As noble Lords may well be aware, the Government accepted an amendment tabled by Angie Bray MP in the other place—now Clause 29 of the Bill. One effect of this new clause is to make the related offence under Section 1 of the Malicious Communications Act 1988 a triable either way offence, with the consequence that the time limit for bringing a prosecution for a summary offence will no longer apply to it. This amendment reflects one of the intentions behind that change by similarly providing a longer time limit within which prosecutions for offences under Section 127 of the Communications Act can be brought. This will mean better protection for those at risk of becoming victims of a Section 127 offence, including vulnerable young people. Allowing more time for prosecutions to be brought will enable a greater number of prosecutions. The Government remain committed to improving the safety of children online and have a strong track record in working with the internet industries and a range of other stakeholders to drive progress.

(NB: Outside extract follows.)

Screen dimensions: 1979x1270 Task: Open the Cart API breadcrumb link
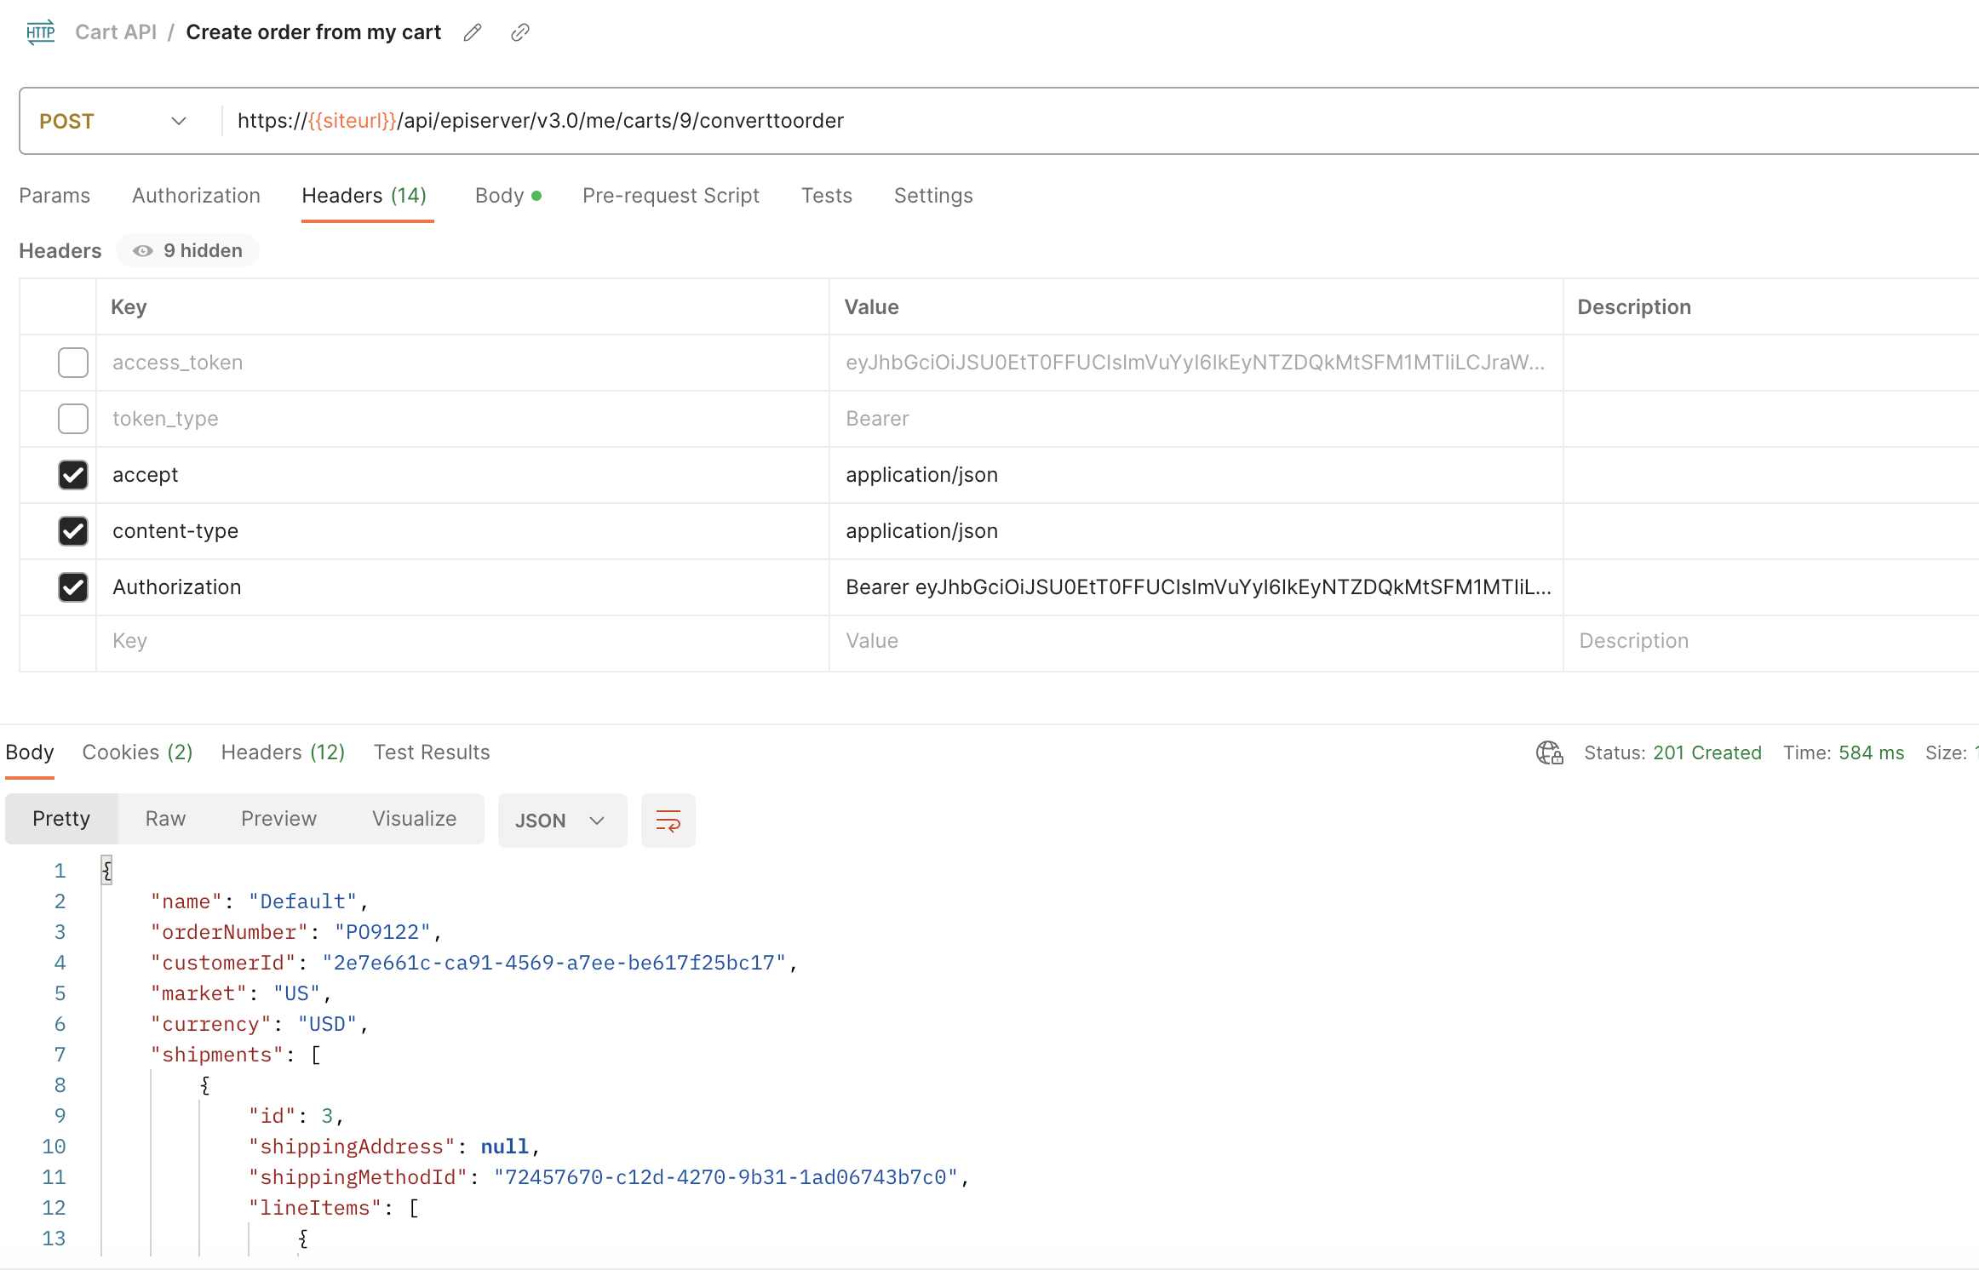point(116,32)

As I am sure all noble Lords will agree, protecting children and vulnerable people online is of utmost importance to the Government and society as a whole, and the Government want to remove any unnecessary barriers to prosecutions in this area. This amendment will ensure that there is sufficient time to gather the evidence needed and prosecute those who use threatening or abusive behaviour.
I hope that this group of amendments represents a concerted effort on the part of a number of parliamentarians to produce a good response to the challenges that new technology has presented in this sensitive area. I hope that the House will, in due course, agree to Amendments 103 to 105, 113, 124 and 186 to 188.